In the years following the exciting times of mines and hotels in the first thirty years of the 1900's, Sesekinika had a number of described best as interesting senior citizens. Among them was Denby Scales whose family and background were unknown, even to his closest friends.
Denby came from the Kingston area where he had worked on the electric railroad between Kingston and Ottawa. When the steam railway came north in the early 1900's, he was employed as a foremanresponsible for his men and the amount of steel and ties used daily. Like many others of that era, Denby had no schooling, and being unable to read or write, he kept the daily information in his head until passing it on to the timekeeper. In all his time as foreman, there was never a dispute with his crew over hours.
When his lack of written records was discovered, and the railway discharged him, Denby settled in the Sesekinika area where over the years he farmed, raised cattle, and used his horses year round to freight materials for the local mines where they were working; as well as logging work and odd jobs around the lake. In addition to hauling soil and building material over the ice, he worked on and built several cottages including Gord MacDonald's old cottage.
While it is uncertain if he was ever licensed, he always drove a vehicle of some description. At one point, when the muffler gave out on his Studebaker, he promptly built himself a new one.

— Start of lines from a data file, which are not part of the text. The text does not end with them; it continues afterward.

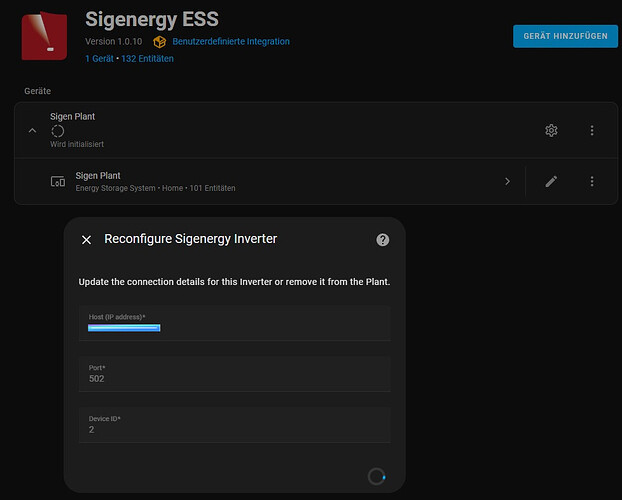The width and height of the screenshot is (622, 500).
Task: Open Sigen Plant settings gear
Action: (551, 131)
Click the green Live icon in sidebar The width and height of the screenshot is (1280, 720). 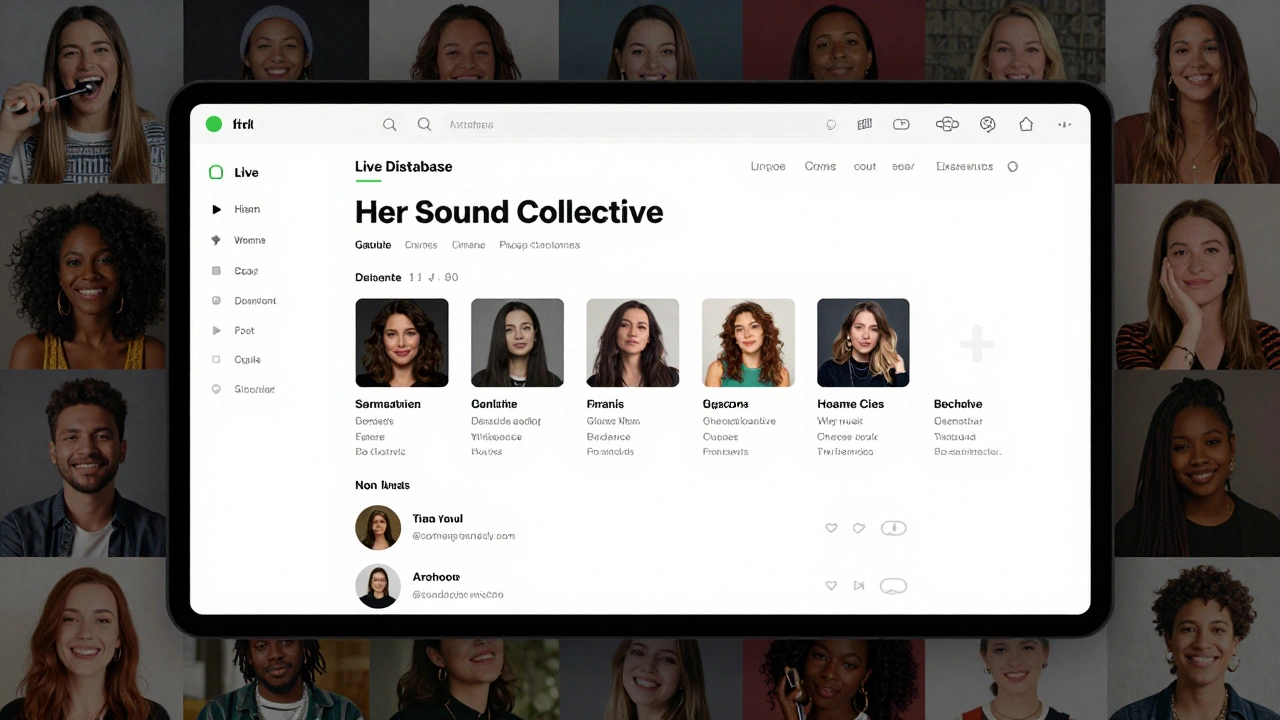(216, 172)
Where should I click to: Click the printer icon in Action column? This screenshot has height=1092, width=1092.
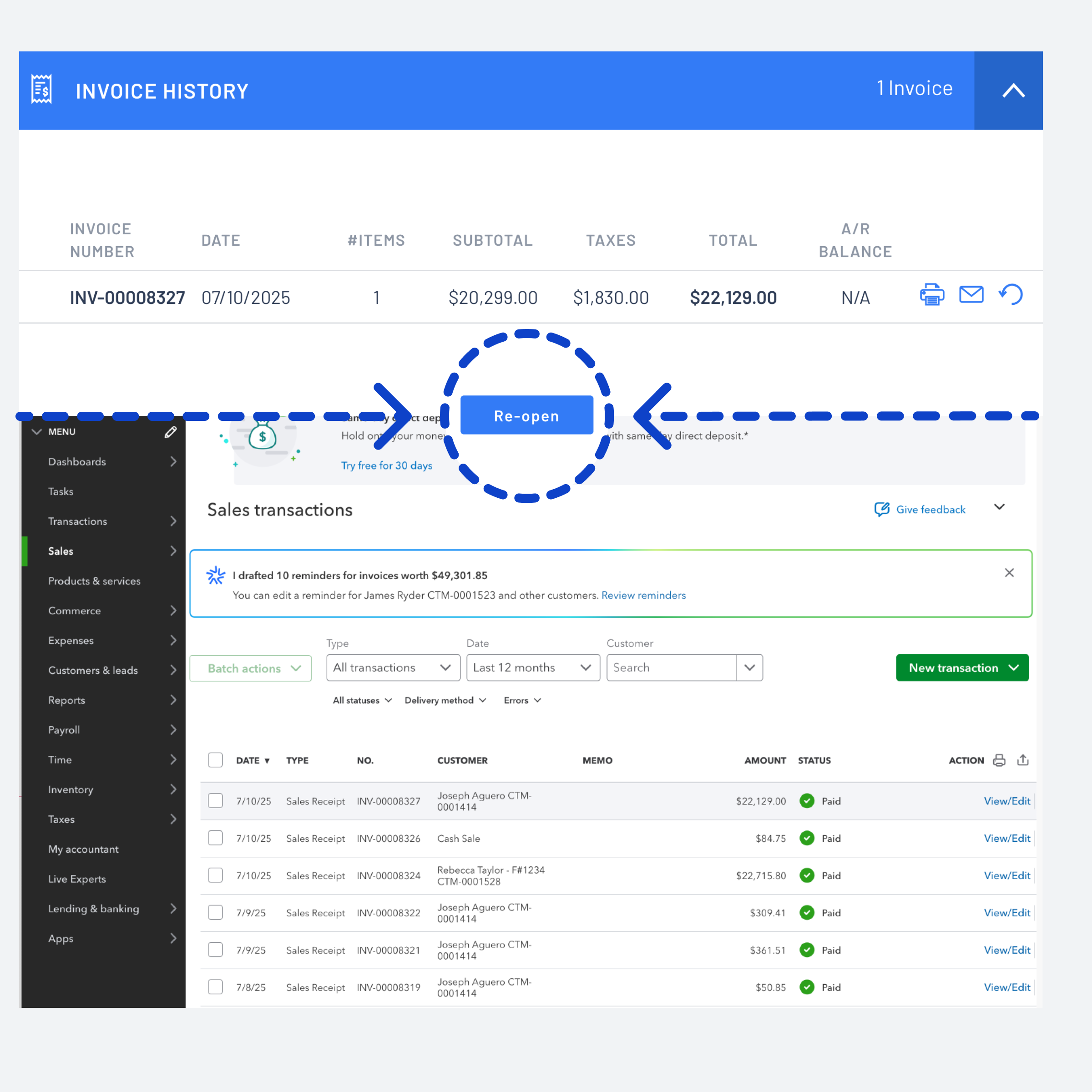tap(999, 760)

To all appearances a gruff, unemotional man, on many occasions he did quietly help people when he saw their need. It is said his premises were always spotless. In appearance he was described as handsome with a wide brimmed hat shadowing bright blue eyes.
In the winter of 1967 when his health and memory started to deteriorate, local residents worrying about his being so far out of town, moved him into the old Shea cabin at the edge of the village. He was moved later to the Old Folks' Home in the Chateau in Kirkland Lake, where he died.
Truly a noteworthy citizen of the Sesekinika community.